Paper No. 50-7
Presentation Time: 3:10 PM
LONG-TERM CHANGE IN URANIUM MIGRATION PROCESSES IN A HIGHLY ERODED GRANITE, DEMONSTRATED BY URANIUM SERIES DISEQUILIBRIUM IN FRACTURE FILLING MATERIALS
Mineralization and mobilization of uranium (U) are strongly associated with subsurface redox processes. This implies that the safety of the deep geological disposal of nuclear waste depends on the redox conditions that is one of key factors indicated by the U inventory. The Korea Atomic Energy Research Institute (KAERI) Underground Research Tunnel (KURT) is located in an active groundwater recharge area in granitic bedrock. In this study site, oxic meteoric water has infiltrated the subsurface through permeable zones of highly weathered granite, thereby, forming a complicated redox system. Carbonate minerals are the dominant fracture filling materials (FFMs) and the FFMs are enriched in U, with concentrations up to 48.96 mg/kg. We examined long-lived radioactive isotopes of 230Th, 232Th, 234U, 235U, and 238U and redox sensitive tracers such as Fe, δ56Fe and rare-earth elements (REEs) in the FFMs to understand fluctuations in redox conditions in the granitic fracture system. The main focus is on U migration processes, and to confirm the relative depths of the eroded granitic zone infiltrated by meteoric water over geological time scales. U accumulation and overall increase of other redox sensitive elements occurred at relatively shallow depths (~180 m below ground level, bgl).

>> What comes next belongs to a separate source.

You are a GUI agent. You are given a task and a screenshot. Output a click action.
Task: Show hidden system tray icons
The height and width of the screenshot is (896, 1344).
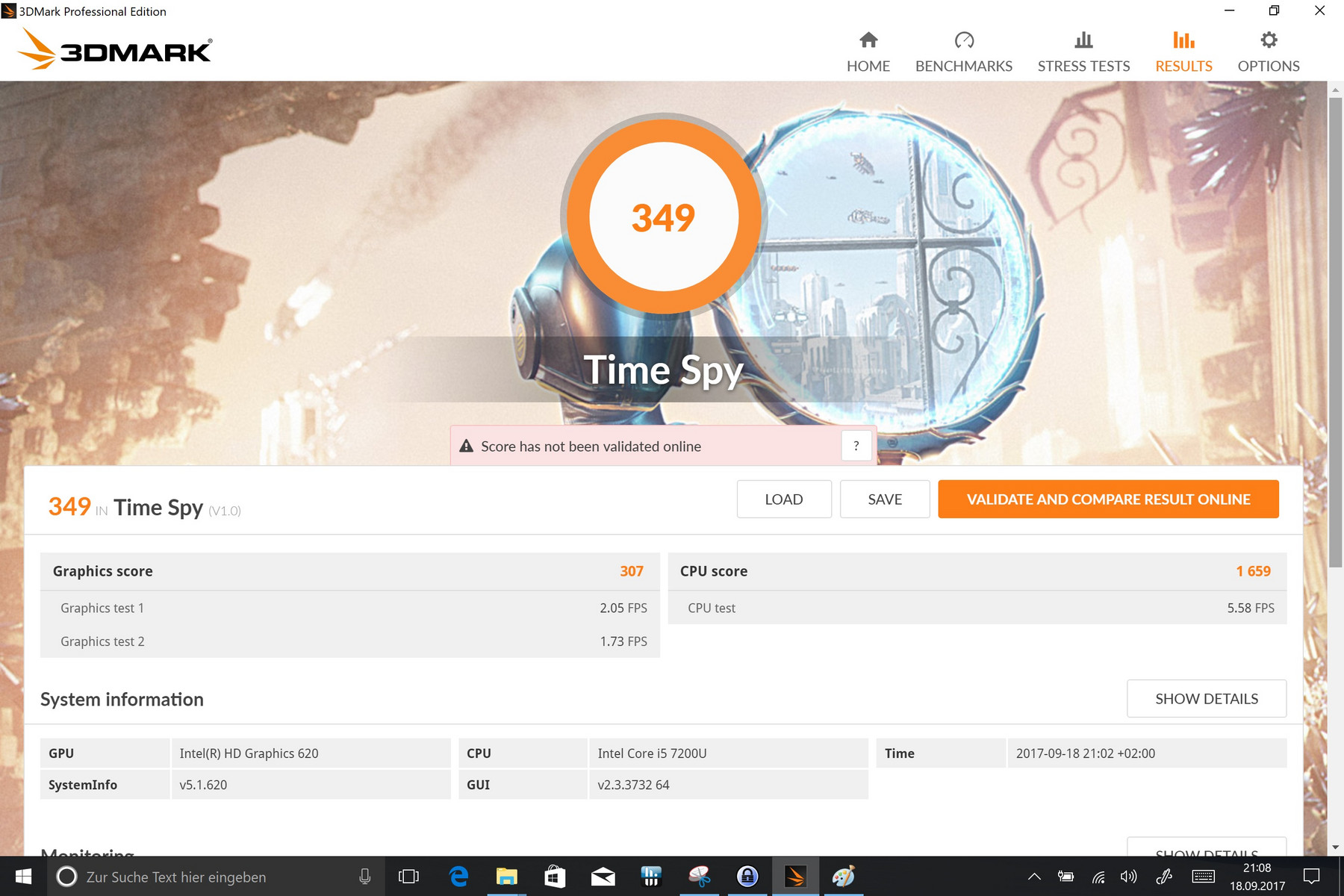[1034, 877]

This implies that the U distribution in the FFMs was associated with redox processes in paleo-groundwater. In the dynamic redox transition zone, the mobilization and immobilization of U from the depths of 50 m to 203 m, bgl, occurred during 120–205 Ka. The results give new insights into long-term paleo-redox processes in complex granitic fracture system analogs for potential deep-seated geological repositories for high-level radioactive waste.